START STORED DATA

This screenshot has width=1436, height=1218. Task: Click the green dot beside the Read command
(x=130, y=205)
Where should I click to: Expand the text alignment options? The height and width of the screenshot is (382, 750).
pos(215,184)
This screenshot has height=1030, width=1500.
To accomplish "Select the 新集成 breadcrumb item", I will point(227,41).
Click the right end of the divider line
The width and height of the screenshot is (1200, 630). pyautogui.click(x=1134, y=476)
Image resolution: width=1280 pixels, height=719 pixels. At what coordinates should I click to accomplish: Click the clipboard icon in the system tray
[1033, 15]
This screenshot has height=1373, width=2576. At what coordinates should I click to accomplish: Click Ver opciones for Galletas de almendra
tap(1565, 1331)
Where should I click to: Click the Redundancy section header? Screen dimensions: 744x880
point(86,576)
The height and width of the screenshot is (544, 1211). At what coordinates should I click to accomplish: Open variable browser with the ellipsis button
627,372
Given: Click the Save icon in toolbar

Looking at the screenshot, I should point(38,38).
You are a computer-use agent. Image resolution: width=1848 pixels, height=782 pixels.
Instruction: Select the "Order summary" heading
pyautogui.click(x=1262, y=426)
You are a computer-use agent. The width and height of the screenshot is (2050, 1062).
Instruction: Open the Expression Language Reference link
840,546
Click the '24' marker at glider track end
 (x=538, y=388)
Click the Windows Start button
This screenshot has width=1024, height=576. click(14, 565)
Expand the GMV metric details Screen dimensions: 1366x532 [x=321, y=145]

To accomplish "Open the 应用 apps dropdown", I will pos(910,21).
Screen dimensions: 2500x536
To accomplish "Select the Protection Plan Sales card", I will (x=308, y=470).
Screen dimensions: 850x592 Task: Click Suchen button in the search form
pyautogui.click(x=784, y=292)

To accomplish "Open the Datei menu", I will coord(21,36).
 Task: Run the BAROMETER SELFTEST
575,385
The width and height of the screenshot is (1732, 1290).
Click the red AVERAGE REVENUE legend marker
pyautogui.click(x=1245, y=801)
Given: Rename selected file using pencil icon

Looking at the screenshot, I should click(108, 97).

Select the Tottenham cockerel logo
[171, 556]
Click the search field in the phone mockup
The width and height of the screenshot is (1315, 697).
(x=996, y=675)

END STORED DATA

§ EXERCISE REQUIREMENTS
In the entries above, find each line that has the word "computer". Copy it.

§ REPLY TO THE EXERCISE
You are a computer-use agent. Image resolution: width=1848 pixels, height=782 pixels.
You are a computer-use agent. The width and height of the screenshot is (2050, 1062).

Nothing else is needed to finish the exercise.